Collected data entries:
====
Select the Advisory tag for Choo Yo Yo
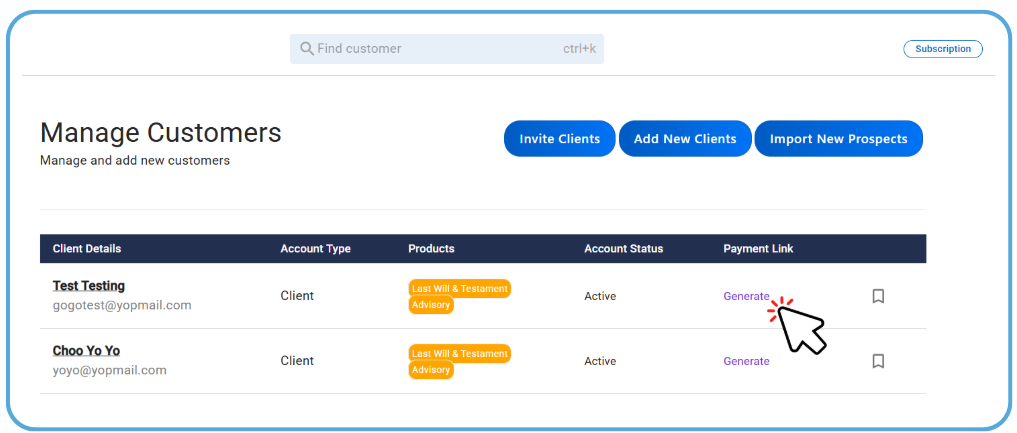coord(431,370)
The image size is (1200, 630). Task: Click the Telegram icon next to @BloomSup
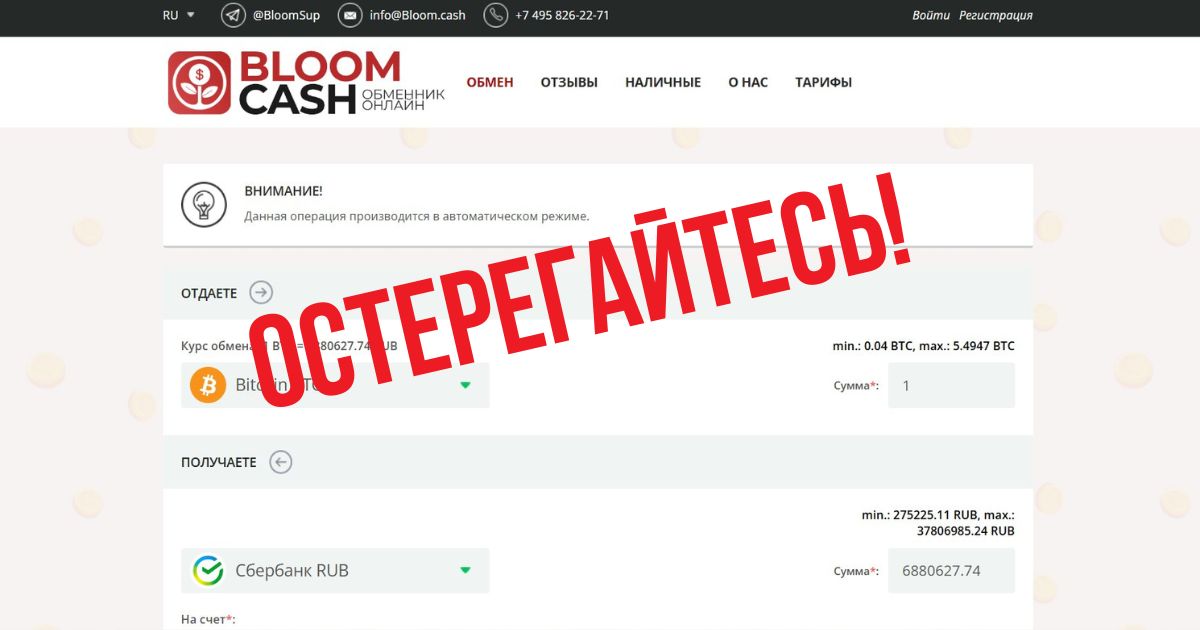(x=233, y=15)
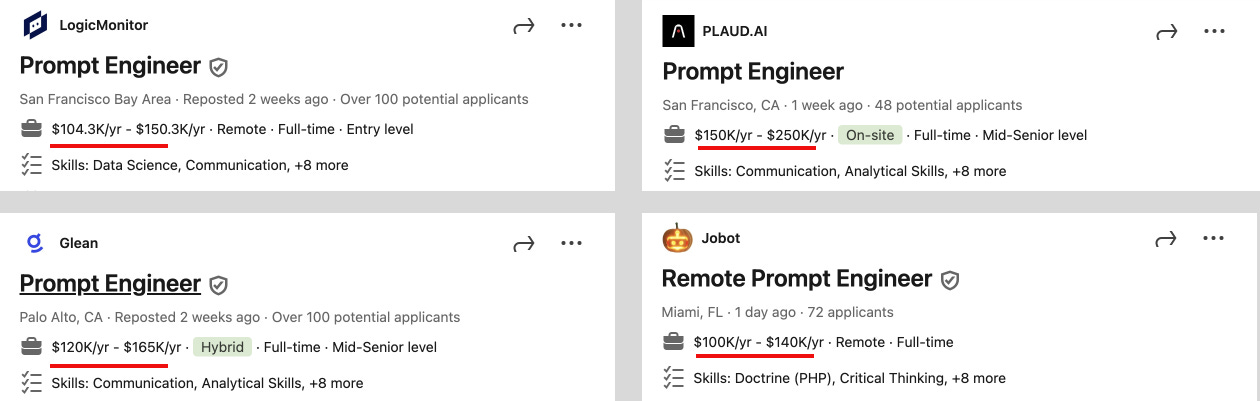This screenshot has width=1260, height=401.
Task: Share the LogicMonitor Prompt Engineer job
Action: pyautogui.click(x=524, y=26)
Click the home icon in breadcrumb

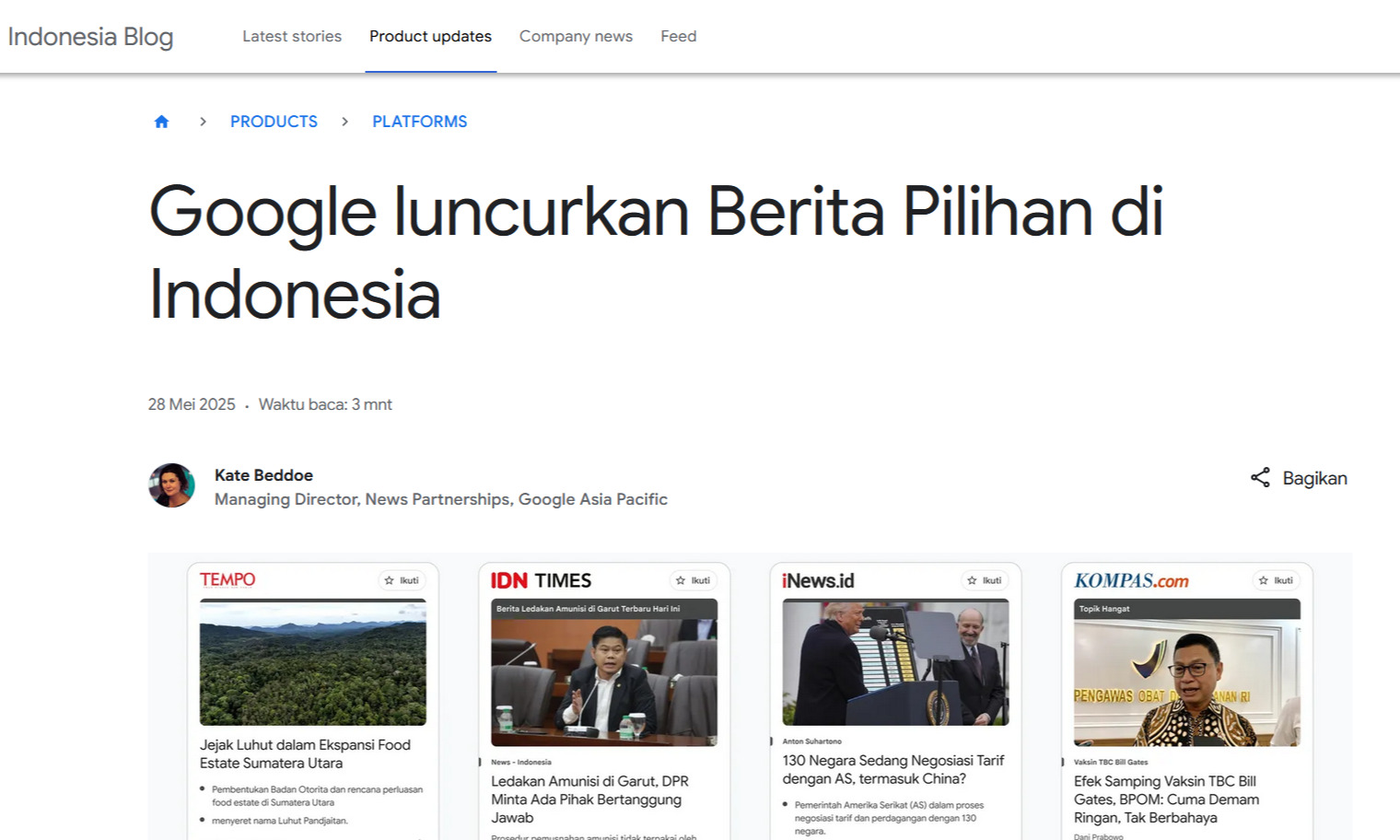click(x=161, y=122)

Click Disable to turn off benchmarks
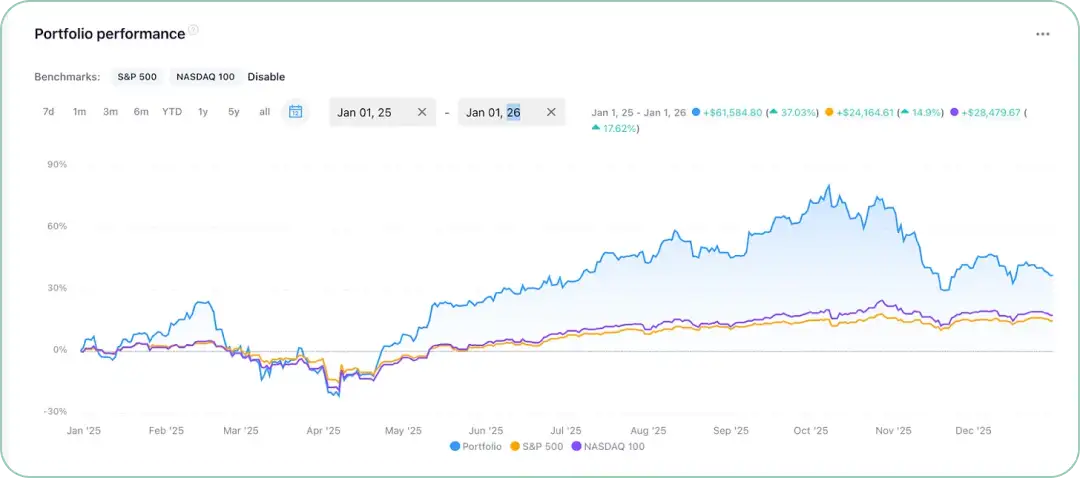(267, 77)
====
Copy every record exactly as written, leaving out the pictures.

Answer for this exercise:
Select the Advisory tag for Choo Yo Yo
coord(431,370)
The image size is (1200, 630). Task: Click the Telegram icon next to @BloomSup
(x=233, y=15)
This screenshot has width=1260, height=401.
Task: Share the LogicMonitor Prompt Engineer job
Action: pyautogui.click(x=524, y=26)
Click the home icon in breadcrumb

click(x=161, y=122)

Click Disable to turn off benchmarks
(267, 77)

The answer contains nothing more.